Si prospetta una lunga battaglia a suon di interpretazioni nel processo che vede alla sbarra il ras Nicola Rullo per il sequestro di persona di un imprenditore e di suo figlio. L’ultima svolta si è avuta qualche giorno fa, nel corso dell’udienza chiamata a far luce su quella vicenda. I pubblici ministeri Converso e Varone hanno depositato alcune intercettazioni secondo le quali il reggente dei Contini avrebbe ideato una strategia difensiva finalizzata a condizionare la decisione finale, strategia mirante a scagionare uno degli altri coimputati, Gabriele Esposito, a danno invece di Giuseppe Moffa con cui da tempo il gruppo di ‘o ‘nfamone è in rotta.
Secondo l’accusa Rullo, grazie a Roberto Murano (raggiunto in questi giorni da decreto di fermo poi convalidato), avrebbe cercato di condizionare la decisione finale veicolando il messaggio all’esterno proprio tramite Murano incontrando però l’opposizione di Moffa che non avrebbe accettato il ruolo di ‘vittima sacrificale’. Contro l’acquisizione delle intercettazioni si è schierato il collegio difensivo mentre favorevole alla loro acquisizione si è dimostrato il legale di Esposito, l’avvocato Roberto Saccomanno.

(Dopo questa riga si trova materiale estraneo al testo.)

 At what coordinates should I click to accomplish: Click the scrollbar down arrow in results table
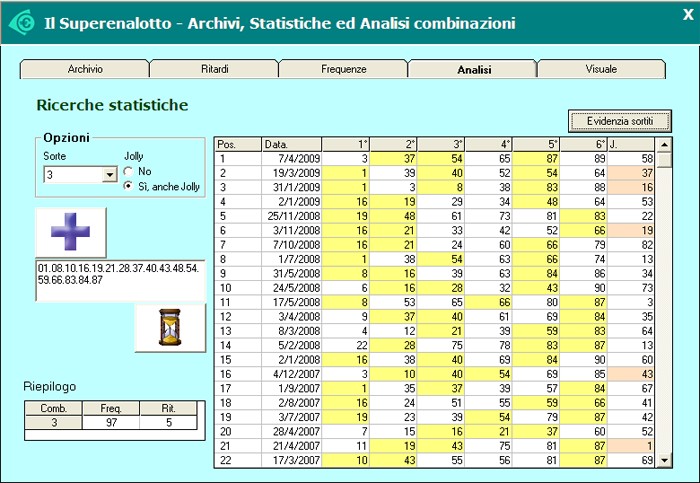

L’intercettazione del 24 novembre 2025
Un’interpretazione però che dovrà passare al vaglio dei giudici. Di una certa importanza appare infatti una intercettazioni captata a casa di Murano in cui lo stesso, parlando con Patrizio Bosti junior (non indagato in questo procedimento), si chiede perché mai Moffa abbia ricevuto una richiesta di condanna a 20 anni dal pubblico ministero se, durante le fasi del sequestro, non era in casa come da lui dichiarato: «Come li hai presi 20 anni se stavi giù al palazzo? Come li hai presi?». Nel corso della conversazione Murano si lascia scappare: «Da come dovevano dire tutti la verità. Se non sbaglio si misero d’accordo che dovevano dire tutti la verità per scagionare a Gabriele. Tu stai sopra quella casa, ti ha interrogato il pubblico ministero no! Vuoi dire che lui non c’entra niente in mezzo a questa storia?».
Secondo la Procura quelle frasi sarebbero la ‘prova’ che Moffa non aveva aderito alla strategia difensiva imposta da Rullo anche se, una parte della difesa, contesta tale interpretazione visto che lo stesso Moffa aveva già acconsentito al risarcimento delle vittime. In sostanza lo stesso Murano domanda al suo interlocutore come mai Moffa abbia acconsentito al risarcimento ma non abbia poi chiarito la posizione di Esposito indicandolo come presente all’interno dell’abitazione: «Ma quando lo dici al giudice che stavi tu su quella casa! Visto che tutti quanti si stanno accusando il reato che hanno fatto e il risarcimento. Peppe Moffa perché ha fatto il risarcimento?». Stesse parole ma diverse ‘chiavi di lettura’ e diverse interpretazioni su cui adesso dovrà pronunciarsi il giudice Girardi chiamato a valutare l’utilizzabilità di elementi ritenuti decisivi per il prosieguo del processo.